L’esperienza della malattia ha cambiato di molto la mia vita. Ho visto tutto sotto un’altra luce. Ho capito tantissimo di me stessa: mi stimo e mi rispetto, e non trascuro più quei desideri mossi da sano egoismo aggrovigliato al volermi bene. Ho altre priorità e i valori sono cresciuti. Non potrei mai rinunciare alla famiglia e ogni secondo da poter trascorrere insieme è diventato unico e importante. Ho preferito mettere via il mio lavoro nonostante potessi svolgerlo. Adesso sto bene, e vorrei tanto che la scienza medica e lo screening potessero aiutare tante altre donne a vincere il tumore così come hanno fatto con me perché – e con ciò concludo – ho vissuto, e non dichiarato o sentito dire, l’espressione meravigliosa che spesso e volentieri “finanche quello che pare complicato e irrealizzabile può mostrarsi avverabile”. La vita ha vinto. Il cancro ha perso. Io, Veronica, vivo. Stop.

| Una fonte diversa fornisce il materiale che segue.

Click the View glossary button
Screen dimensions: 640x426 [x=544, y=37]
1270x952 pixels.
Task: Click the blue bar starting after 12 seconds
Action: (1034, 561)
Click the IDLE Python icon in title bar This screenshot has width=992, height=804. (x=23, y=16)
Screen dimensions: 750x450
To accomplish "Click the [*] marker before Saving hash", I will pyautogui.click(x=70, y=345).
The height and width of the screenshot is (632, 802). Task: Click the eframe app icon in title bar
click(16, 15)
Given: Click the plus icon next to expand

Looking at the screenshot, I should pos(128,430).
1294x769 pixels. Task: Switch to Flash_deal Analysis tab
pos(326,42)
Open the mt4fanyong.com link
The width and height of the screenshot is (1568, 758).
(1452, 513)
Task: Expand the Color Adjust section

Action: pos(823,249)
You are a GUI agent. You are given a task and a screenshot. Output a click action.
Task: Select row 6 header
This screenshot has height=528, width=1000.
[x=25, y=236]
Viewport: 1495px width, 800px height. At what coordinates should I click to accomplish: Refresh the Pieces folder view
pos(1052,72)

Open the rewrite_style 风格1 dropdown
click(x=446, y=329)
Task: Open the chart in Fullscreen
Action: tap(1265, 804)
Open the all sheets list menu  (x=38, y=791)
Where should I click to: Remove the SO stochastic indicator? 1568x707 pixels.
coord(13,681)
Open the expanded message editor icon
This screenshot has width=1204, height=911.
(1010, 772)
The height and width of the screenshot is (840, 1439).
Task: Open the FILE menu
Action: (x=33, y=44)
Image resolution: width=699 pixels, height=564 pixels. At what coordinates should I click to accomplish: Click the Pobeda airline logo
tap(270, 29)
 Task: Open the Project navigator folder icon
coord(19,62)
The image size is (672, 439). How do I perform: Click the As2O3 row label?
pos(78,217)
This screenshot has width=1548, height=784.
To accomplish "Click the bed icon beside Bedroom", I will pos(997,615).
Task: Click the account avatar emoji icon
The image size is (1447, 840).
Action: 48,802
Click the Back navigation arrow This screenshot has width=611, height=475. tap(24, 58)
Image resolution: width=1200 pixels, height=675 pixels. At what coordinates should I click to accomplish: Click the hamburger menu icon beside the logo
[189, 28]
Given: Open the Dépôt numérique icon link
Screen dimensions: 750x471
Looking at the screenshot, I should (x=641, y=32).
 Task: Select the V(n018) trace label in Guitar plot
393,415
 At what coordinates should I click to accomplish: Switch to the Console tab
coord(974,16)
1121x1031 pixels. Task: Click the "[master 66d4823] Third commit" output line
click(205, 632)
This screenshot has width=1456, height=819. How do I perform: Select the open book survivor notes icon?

La donna si alza senza fretta, saluta e si allontana ottimista e risoluta dondolando sui fianchi. Si volta per un immane sorriso e un languido segno d’intesa. Dietro di se lascia la scia di un breve promemoria da aggiungere alla volontaria cronistoria a salvaguardia dell’intento preventivo prefisso. Ricerca, prevenzione e informazione sono terapie vincenti. Veronica ha rimesso in sesto la sua vita. Altre donne possono farlo. Veronica è il monito positivo. Altre donne possono esserlo. Quello del seno è il primo tipo di tumore per propagazione e mortalità nella popolazione femminile, ma al contempo, grazie alle migliori consapevolezze delle caratteristiche di questa neoplasia e all’evoluzione nella diagnosi precoce e nel campo farmacologico, le sue possibilità di cura nel nostro tempo si sono ampliate e moltiplicate.